Isolate every line in the records below with "computer" in it.

=== Section Start ===

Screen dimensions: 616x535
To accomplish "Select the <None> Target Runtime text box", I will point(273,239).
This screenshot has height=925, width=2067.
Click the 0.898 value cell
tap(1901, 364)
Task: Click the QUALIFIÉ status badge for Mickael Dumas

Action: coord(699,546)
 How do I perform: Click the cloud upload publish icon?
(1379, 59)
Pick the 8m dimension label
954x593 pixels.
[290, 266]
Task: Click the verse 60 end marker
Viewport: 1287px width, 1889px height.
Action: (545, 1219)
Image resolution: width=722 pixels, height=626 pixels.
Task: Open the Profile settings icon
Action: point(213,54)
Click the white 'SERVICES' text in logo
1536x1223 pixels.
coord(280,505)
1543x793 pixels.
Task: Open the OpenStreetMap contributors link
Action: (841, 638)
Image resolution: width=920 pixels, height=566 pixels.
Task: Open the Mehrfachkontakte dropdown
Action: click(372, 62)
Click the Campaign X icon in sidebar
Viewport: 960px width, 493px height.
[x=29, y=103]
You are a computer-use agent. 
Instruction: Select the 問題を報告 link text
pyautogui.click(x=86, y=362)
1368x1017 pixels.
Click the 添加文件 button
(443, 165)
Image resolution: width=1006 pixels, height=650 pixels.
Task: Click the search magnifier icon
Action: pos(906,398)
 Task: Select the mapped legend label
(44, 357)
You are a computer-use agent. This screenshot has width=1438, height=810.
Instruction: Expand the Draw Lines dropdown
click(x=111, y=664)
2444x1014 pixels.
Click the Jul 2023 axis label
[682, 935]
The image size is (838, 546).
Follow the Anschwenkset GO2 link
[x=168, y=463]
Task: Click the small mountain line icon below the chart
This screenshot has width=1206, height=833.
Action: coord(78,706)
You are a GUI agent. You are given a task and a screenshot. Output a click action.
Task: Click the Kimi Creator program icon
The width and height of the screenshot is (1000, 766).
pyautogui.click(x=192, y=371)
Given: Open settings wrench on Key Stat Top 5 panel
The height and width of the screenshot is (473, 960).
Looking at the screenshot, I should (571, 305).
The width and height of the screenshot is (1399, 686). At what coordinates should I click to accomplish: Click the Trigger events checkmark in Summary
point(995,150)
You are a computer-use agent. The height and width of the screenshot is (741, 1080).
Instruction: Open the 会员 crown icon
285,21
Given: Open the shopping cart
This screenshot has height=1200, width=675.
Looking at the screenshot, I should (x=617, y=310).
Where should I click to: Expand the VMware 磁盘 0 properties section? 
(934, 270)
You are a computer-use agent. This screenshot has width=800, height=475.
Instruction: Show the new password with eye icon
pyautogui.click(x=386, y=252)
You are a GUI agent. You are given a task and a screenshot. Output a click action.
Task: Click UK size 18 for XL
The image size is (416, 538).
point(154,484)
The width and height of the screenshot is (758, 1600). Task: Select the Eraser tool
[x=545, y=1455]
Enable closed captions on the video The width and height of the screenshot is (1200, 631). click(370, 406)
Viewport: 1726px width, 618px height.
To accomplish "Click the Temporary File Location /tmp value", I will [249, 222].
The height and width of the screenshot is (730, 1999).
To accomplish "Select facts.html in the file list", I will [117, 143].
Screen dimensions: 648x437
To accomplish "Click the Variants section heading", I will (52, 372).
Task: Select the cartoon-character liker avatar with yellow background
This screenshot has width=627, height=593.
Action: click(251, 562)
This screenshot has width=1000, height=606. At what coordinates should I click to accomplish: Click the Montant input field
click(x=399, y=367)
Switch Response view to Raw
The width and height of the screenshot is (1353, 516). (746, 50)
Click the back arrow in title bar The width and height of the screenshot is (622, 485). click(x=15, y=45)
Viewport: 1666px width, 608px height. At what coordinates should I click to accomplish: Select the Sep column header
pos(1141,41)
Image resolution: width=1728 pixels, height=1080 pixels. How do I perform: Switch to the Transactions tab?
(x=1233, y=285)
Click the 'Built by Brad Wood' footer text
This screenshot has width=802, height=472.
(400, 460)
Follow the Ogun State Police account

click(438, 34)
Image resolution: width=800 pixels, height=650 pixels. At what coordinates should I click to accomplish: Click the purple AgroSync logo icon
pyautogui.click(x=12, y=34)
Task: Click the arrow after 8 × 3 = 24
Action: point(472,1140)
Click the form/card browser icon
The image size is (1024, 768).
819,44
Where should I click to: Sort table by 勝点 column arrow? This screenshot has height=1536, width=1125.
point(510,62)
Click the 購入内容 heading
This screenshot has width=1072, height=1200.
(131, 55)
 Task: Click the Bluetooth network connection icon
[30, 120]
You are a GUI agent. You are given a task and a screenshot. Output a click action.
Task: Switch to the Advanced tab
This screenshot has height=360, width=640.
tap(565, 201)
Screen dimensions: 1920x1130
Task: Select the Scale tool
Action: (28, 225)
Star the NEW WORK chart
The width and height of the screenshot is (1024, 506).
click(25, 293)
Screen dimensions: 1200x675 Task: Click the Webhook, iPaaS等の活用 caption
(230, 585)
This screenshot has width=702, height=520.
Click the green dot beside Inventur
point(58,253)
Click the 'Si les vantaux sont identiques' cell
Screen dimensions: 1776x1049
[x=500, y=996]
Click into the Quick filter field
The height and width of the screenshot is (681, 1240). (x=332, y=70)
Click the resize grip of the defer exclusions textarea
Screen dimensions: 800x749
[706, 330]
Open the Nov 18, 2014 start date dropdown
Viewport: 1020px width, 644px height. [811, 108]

=== Section End ===

### REPLY
You are a computer-use agent. 
You are a computer-use agent. This screenshot has width=1438, height=810.
You are a computer-use agent. The height and width of the screenshot is (741, 1080).
You are a computer-use agent. This screenshot has width=800, height=475.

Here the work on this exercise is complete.